= WHAT YOU ARE ASKED TO DO =
Turn the lines below into a JSON list of strings, one string per line, leaving out any blank lines.

Records from a dataset

━━━━━━━━━━

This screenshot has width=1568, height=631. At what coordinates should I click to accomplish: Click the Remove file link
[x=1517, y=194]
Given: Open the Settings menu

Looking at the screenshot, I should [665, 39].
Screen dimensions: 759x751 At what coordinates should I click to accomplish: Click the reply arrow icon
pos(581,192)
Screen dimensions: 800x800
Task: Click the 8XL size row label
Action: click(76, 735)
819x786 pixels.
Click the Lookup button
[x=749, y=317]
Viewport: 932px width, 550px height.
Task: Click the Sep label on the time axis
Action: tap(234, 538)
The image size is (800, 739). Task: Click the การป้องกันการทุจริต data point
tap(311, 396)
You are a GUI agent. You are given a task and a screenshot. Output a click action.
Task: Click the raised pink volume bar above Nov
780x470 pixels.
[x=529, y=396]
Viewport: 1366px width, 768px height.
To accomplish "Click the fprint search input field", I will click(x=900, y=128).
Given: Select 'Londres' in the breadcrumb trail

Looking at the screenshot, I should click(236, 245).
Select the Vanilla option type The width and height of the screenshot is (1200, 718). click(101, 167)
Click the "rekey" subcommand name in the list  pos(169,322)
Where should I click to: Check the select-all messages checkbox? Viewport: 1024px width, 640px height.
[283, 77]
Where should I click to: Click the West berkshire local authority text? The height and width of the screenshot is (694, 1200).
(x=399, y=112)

━━━━━━━━━━

= RESPONSE =
[
  "This screenshot has width=1568, height=631. At what coordinates should I click to accomplish: Click the Remove file link",
  "[x=1517, y=194]",
  "Given: Open the Settings menu",
  "Looking at the screenshot, I should [665, 39].",
  "Screen dimensions: 759x751 At what coordinates should I click to accomplish: Click the reply arrow icon",
  "pos(581,192)",
  "Screen dimensions: 800x800",
  "Task: Click the 8XL size row label",
  "Action: click(76, 735)",
  "819x786 pixels.",
  "Click the Lookup button",
  "[x=749, y=317]",
  "Viewport: 932px width, 550px height.",
  "Task: Click the Sep label on the time axis",
  "Action: tap(234, 538)",
  "The image size is (800, 739). Task: Click the การป้องกันการทุจริต data point",
  "tap(311, 396)",
  "You are a GUI agent. You are given a task and a screenshot. Output a click action.",
  "Task: Click the raised pink volume bar above Nov",
  "780x470 pixels.",
  "[x=529, y=396]",
  "Viewport: 1366px width, 768px height.",
  "To accomplish \"Click the fprint search input field\", I will click(x=900, y=128).",
  "Given: Select 'Londres' in the breadcrumb trail",
  "Looking at the screenshot, I should click(236, 245).",
  "Select the Vanilla option type The width and height of the screenshot is (1200, 718). click(101, 167)",
  "Click the \"rekey\" subcommand name in the list  pos(169,322)",
  "Where should I click to: Check the select-all messages checkbox? Viewport: 1024px width, 640px height.",
  "[283, 77]",
  "Where should I click to: Click the West berkshire local authority text? The height and width of the screenshot is (694, 1200).",
  "(x=399, y=112)"
]